# Hitachi M12V & Router Plate/Lifts



## Cubbie (Feb 20, 2005)

I have a question while I wait for my M12V to arrive on my doorstep.

I've looked at some of the router table plates available, and some of the router lift plates. Other than convienience of being able to adjust the bit height from the top of the table, is there any other advantage to getting a router lift?

As I mentioned, I'm still waiting for my router to come in so I haven't officially had a chance to finger one. Is there a fine height adjust on the router itself?

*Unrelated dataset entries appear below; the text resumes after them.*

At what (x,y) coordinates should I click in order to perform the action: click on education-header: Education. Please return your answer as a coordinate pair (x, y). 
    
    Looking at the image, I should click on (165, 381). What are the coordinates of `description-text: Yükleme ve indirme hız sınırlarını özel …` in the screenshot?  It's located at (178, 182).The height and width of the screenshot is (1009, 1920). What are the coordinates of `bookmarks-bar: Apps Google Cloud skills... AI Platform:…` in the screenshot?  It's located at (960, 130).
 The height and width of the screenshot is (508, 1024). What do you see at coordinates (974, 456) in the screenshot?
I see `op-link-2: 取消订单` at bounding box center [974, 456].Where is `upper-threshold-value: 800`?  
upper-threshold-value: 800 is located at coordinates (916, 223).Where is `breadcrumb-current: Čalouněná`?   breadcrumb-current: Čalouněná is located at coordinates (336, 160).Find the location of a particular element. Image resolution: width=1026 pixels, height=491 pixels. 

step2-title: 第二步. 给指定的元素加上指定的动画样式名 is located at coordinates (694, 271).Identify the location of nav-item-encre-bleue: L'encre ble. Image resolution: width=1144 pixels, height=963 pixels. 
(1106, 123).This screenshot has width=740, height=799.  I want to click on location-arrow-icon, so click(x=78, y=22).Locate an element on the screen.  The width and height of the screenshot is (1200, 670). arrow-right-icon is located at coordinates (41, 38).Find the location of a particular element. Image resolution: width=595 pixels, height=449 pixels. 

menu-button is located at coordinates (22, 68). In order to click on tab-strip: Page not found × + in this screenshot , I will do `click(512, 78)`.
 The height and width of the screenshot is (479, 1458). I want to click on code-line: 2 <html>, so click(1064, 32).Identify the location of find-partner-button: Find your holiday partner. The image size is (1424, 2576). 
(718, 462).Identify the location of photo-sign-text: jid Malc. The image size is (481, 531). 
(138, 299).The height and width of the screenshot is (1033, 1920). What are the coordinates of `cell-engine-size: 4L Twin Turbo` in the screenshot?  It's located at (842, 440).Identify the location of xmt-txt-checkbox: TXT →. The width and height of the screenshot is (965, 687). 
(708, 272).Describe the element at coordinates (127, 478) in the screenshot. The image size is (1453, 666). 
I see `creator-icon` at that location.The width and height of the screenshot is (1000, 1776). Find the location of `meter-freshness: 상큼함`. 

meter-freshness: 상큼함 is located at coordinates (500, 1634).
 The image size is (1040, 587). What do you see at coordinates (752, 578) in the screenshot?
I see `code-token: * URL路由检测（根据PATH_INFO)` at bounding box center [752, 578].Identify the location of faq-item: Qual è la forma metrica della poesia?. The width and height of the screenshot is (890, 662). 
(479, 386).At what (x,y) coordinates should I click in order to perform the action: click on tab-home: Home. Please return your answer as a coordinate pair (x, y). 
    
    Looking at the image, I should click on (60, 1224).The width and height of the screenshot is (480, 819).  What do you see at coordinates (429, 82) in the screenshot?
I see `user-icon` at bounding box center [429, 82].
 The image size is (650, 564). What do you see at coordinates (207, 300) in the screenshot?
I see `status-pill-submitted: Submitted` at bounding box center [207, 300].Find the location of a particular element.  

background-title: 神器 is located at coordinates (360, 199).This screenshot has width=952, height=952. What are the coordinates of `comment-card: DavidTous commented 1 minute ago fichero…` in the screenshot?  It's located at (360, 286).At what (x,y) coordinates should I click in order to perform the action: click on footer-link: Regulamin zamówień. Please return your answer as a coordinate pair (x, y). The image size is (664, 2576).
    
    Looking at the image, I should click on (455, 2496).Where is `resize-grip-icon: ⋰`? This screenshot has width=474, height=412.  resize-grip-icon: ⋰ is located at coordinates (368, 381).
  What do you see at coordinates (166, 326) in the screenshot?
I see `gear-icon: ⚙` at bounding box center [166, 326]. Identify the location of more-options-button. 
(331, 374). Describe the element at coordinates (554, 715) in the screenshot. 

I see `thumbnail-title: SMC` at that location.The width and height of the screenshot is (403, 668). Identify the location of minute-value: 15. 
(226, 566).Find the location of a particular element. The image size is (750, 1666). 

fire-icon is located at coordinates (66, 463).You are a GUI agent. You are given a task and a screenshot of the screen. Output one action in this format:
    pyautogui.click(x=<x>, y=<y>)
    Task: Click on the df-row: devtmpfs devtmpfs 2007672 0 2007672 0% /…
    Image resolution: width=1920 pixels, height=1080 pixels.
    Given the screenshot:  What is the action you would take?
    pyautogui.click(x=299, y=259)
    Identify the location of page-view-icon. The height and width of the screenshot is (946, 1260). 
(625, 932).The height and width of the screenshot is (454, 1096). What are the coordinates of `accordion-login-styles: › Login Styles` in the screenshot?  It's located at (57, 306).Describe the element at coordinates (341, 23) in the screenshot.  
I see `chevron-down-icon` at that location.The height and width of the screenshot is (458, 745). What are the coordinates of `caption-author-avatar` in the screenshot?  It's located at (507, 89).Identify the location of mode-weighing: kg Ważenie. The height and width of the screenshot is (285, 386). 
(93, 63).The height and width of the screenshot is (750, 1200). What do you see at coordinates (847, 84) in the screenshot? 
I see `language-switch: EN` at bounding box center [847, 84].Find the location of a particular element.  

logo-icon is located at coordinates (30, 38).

My crapsmen router has a ring I can turn for fine adjustments, but being as this is my first plunge, I'm not familiar with the actual mechanics of the M12V.

My first project is gonna be making my own benchtop router table, so I'm looking at my options for plates and/or lifts.

Thanks ahead for thoughts and comments.

Cubbie.


----------



## Mike (Nov 22, 2004)

Cubbie, this might be helpful as far as the table and plate selection goes.
http://www.routerforums.com/showpost.php?p=9298&postcount=1


----------



## Router is still my name (May 3, 2006)

I use a router raizer. can be installed on any router. this is what it looks lik on M12v
http://www.routertechnologies.com/


----------



## Router is still my name (May 3, 2006)

http://www.routertechnologies.com/hitachim12v.htm


----------